FAIR MUSINGS AND AMUSINGS: Of course, we all have the late, great “outsider art” hero Henry Darger on the brain this week, given that the prized indie-punkstress band Vivian Girls – named after Darger’s imaginary subspecies (superspecies?) – landed at Muddy Waters on Monday. But Darger-consciousness made a surprise visit at “Munchkinland,” as well. That is, the so-renamed main Earl Warren exhibition hall, where the Santa Barbara Fair & Expo splayed its kitschy goodness all over the blessed showground property, under this year’s thematic umbrella of “The Land of Ahhhhs.”
There, standing sentinel, were life-sized and larger-than-life-sized figures of Dorothy, the Tin Man, and three Munchkins, strangely taller than the other non-munchkins, and painted in a enchantingly crude, clearly Darger-inspired style. Well, “clearly” to some of us anyway.
A visit to the fair means many things to many different folks, and it can be a real “$ Hoover” experience, especially when children are lured into money-spending temptation (and that’s all for the good: we were once there). For us, it meant a stop at the hypnotist show, then racing over to the All-Alaskan Pig Races, a look-see and smell at the actual livestock animals, and back to Warren Hall, where the photos, art, crafts and cooked goods were on view, and lollygagging around “Muchkinland.”
One can’t help but ponder the continuity and the wonder of the Fair & Expo (not the official Santa Barbara Country Fair, for the record: that’s in Santa Maria in summer) and this invaluable showground property. Warren Hall is also the site where the Santa Barbara Blues Society has hosted many a world-class blues artist. Munchkinland, the vernacularly architectural fried-egg style hall, where a large, Dorothy and Toto-toting balloon sat as an anchoring force in the center, is also where the wild colors of the recent “Good Vibes” rave (by any other name) transformed the room in a totally different way.
To anyone who would dare to suggest Earl Warren Showgrounds is a funky relic worthy of demolishing and/or developing into a soulless mini-mall or other modern abomination… a pox on them. It’s a local treasure, year after year, season after season, purpose after purpose.

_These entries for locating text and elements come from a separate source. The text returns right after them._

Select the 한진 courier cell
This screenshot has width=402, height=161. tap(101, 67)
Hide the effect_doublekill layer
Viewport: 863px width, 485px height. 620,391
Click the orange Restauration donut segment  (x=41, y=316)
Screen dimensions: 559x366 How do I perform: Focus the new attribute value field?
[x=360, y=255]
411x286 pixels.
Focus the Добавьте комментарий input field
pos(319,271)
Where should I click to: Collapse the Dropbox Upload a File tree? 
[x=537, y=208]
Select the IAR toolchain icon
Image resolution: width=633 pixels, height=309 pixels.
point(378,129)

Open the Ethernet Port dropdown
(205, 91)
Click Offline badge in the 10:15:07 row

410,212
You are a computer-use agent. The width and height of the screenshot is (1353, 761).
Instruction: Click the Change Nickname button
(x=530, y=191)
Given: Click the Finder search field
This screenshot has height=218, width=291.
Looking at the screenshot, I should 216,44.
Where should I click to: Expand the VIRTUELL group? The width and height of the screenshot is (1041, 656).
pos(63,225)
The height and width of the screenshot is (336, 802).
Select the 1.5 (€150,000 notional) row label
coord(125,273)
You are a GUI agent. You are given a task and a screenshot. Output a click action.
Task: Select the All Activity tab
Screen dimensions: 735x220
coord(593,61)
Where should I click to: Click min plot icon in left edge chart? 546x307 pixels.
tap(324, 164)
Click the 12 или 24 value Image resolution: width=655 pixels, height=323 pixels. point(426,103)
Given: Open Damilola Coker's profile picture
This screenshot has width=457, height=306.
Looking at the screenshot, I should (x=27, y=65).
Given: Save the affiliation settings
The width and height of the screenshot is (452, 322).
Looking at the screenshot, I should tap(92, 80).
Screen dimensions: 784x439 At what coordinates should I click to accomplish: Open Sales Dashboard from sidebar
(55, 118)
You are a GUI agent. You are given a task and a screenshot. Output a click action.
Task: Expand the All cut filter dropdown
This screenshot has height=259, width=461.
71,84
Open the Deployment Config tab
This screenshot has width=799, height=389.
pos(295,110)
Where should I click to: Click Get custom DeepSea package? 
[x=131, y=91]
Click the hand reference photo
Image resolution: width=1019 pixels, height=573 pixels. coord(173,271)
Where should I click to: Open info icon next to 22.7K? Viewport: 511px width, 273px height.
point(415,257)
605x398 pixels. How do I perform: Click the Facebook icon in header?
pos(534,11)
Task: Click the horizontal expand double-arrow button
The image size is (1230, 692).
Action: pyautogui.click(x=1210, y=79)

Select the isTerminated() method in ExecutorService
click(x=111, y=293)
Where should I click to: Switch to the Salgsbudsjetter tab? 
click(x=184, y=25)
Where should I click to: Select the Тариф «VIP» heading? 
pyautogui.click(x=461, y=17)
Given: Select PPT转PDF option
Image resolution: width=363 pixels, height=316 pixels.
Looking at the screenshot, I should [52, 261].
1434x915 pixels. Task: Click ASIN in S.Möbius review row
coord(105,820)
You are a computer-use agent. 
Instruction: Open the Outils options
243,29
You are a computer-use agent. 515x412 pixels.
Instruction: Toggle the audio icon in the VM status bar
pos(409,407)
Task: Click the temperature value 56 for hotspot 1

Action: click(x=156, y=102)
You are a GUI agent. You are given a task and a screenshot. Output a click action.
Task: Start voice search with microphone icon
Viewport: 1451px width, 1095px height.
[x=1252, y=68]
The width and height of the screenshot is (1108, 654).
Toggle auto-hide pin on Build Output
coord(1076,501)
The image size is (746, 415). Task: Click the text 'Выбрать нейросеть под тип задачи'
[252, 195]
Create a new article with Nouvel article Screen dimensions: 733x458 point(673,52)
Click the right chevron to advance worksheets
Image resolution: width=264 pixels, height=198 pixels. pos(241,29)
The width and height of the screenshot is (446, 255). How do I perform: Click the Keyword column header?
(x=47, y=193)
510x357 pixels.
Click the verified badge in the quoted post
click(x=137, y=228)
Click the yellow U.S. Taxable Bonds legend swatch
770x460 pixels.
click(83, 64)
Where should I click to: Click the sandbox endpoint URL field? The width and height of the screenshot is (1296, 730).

PHILHARMONIC CONVERGENCE: It’s always a happy day (evening, rather) when the LA Phil circus comes to town. Although it’s just a doable two-hour drive down to this great orchestra’s acoustically-blessed home turf of Disney Hall in downtown LA, the orchestra’s annual trips up the coast to visit us have become a ritual of Southern Californian solidarity, a provincial link to a global phenom. In a tradition going back to the early 20th century, the LA Phil – playing the Granada on Saturday – is the most regular, recurring entity in the roster of CAMA, itself a piece of west coast cultural history and our much-valued window on the outside world, classically speaking.
This is the band which the great conductor (and, not to forget, composer) Esa-Pekka Salonen honed into a world class ensemble, sharper in performance and broader and more current-oriented, during his nearly twenty years at that helm. Now, young and undeniably charismatic firebrand Gustavo Dudamel, paying his first local visit as the LA Phil maestro on Saturday, has turned the orchestra into a sensation at the box office, as well. They often fill houses at home, and the Granada visit is sold-out affair. On tap: double dose of Brahms, and Dutilleux.
A KINDER KINDA SHREDDING: Carl Verheyen has put in epic portions of time and musical energy into becoming one of those instrumental voices in the public ear, as a longtime session guy lending guitaristic wisdom and craft into film, TV, record dates, and wherever first-call studio guitar is called for. He has also been the guitar chair-man for Supertramp for 25 years, but meanwhile also pursuing his own solo work on the side. It’s that mode which finds hi, and the blues-rock-country-fusoid Carl Verheyen Band, appearing at the Lobero on Friday. He is a shredder, to be sure, but one with kinder gentler musicality in his pocket and heart.